Government support and lower costs will power stronger-than-expected global growth in renewable energy over the next five years, the International Energy Agency (IEA) said Tuesday.

#### Dutch unveil giant vacuum to clean outside air

October 25, 2016

Dutch inventors Tuesday unveiled what they called the world's first giant outside air vacuum cleaner—a large purifying system intended to filter out toxic tiny particles from the atmosphere surrounding the machine.

##### antialias
4.7 / 5 (3) May 31, 2011
The fusion of different algorithms is always an interesting concept (I did my own dissertation (mainly) on a novel segmentation algorithm for hard to detect boundaries. In itself a fusion of one algortithm from image segmentation and one from biomechanic modeling)

One of the quality criteria for a new segmentation approach is always how hard it is to parametrize the algorithm for best results. The above looks like it could do away with some parameters from the individual algorithms at the cost of introducing one new parameter for each (the weight the algorithm gets for the final score).

However I doubt that they get an efficiency of 50000 times (by what standard?). Maybe in extrem cases that make maximum use of the novel approach - but certainly not as a general measure.
##### JRDarby
not rated yet May 31, 2011
O nostalgia. I remember working with Canny exclusively back when I was creating software for use in automated vehicles.
##### Lordjavathe3rd
4.3 / 5 (3) May 31, 2011
Yeah, humans do it better, but we only look at what we understand is an object. Why not make the software impress upon the image what an object is most like, that way if there is an abnormality like a bird sitting on a branch, the software will separate the two. Humans do it like that, so why compare with out using the technique that people do? It should be a breeze.
##### antialias
4.3 / 5 (3) May 31, 2011
The 'unbreeze' part is to tell the computer what a bird is and what a branch is. That would mean giving it a sense of meaning to what is on the picture. I.e. you are trying to make your computer conscious of what it sees. That's not a breeze. That would be true artificial intelligence.
##### Royale
not rated yet May 31, 2011
I have to agree with antialias. Big O notation rates efficiency of algorithms. 50,000 seems a little extreme to me too. Just like simple sorting algorithms some of the most efficient ones are only efficient most of the time.
##### Lordjavathe3rd
2 / 5 (1) May 31, 2011
I'm far to uninformed to make an intelligent statement on how to go about computer vision. However I can't shake the feeling that it shouldn't be this difficult. We just need a language for describing objects and a way to expect what objects to find depending on the context... Well, at any rate I think this problem deserves way more funding, way more.
##### gwrede
1 / 5 (1) May 31, 2011
(A factor of 50,000 is only possible if the previous algorithm sucks.)

Unless the computer is familiar with the objects (or kinds of object) that may be present in the picture, object boundary recognition will be shaky at best.

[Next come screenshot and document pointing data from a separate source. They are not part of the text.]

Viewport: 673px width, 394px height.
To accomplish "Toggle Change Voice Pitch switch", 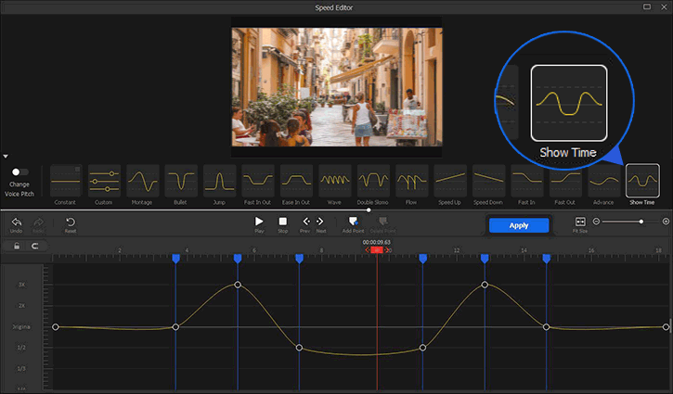I will (19, 172).
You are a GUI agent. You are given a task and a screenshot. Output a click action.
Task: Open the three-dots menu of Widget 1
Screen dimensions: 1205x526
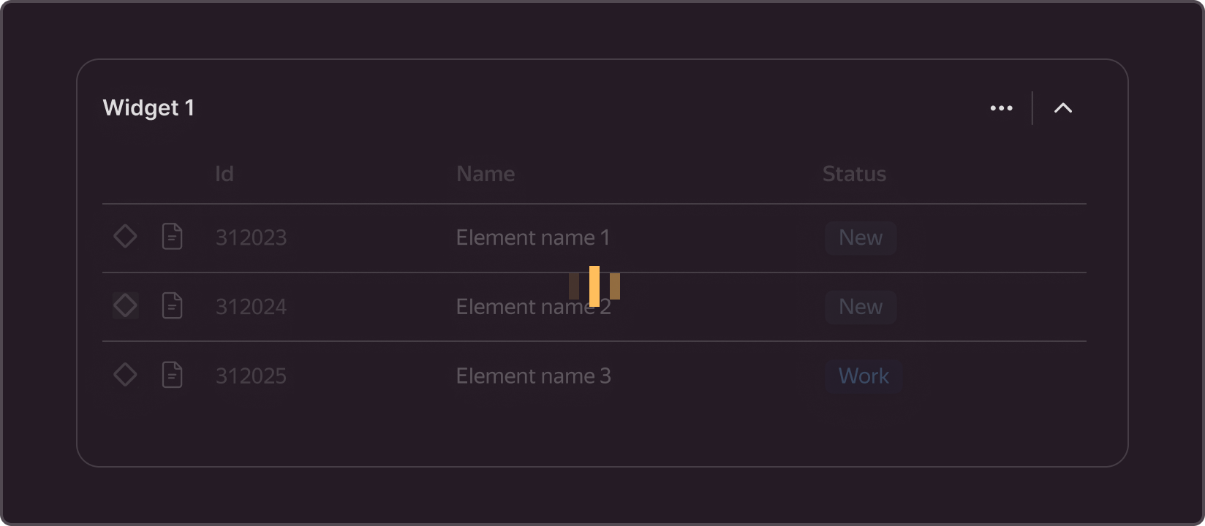point(1001,108)
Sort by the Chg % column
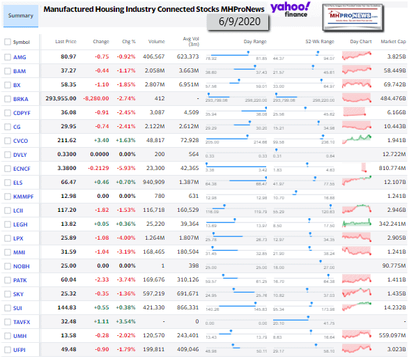Viewport: 409px width, 361px height. 129,42
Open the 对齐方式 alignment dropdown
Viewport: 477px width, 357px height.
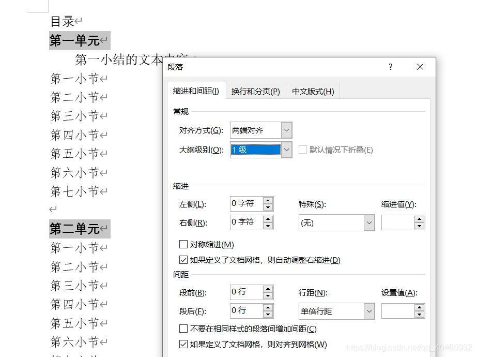(287, 130)
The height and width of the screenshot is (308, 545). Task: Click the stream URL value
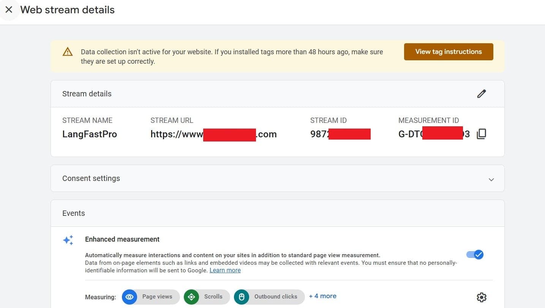(213, 134)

Actually, developing a reliable algorithm for finding the boundaries in arbitrary pictures, without resorting to databases of objects or a form gallery, should be provable to be impossible.

Hence, an object database is needed. And the more specific the assortment of pictures to analyze, the better and faster the software, mainly because of the smaller database.

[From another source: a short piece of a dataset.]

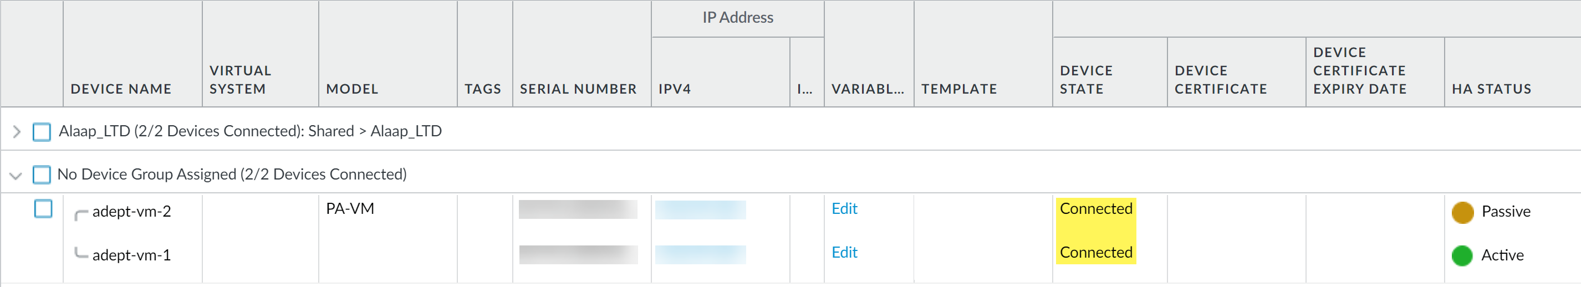Sort by the Device Name column header
The image size is (1581, 287).
pyautogui.click(x=121, y=89)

Face recognition, spotting road signs, recognizing land usage type areas, the orientation of 3D objects on the product line, these all are examples that would be vastly simpler with a small database.

Optimization then becomes mostly charting the area between specific database objects and general notions about object form properties.
##### mattbroderick
1 / 5 (2) May 31, 2011
I know humans can do this very efficiently compared to machines, but we practice it every day and are aided by 3D data to help us improve! Give a machine 3D data and this becomes simpler in theory (but maybe harder computationally?). I don't see pure segmentation, with no additional resources like an object database or training, as a worthwhile goal.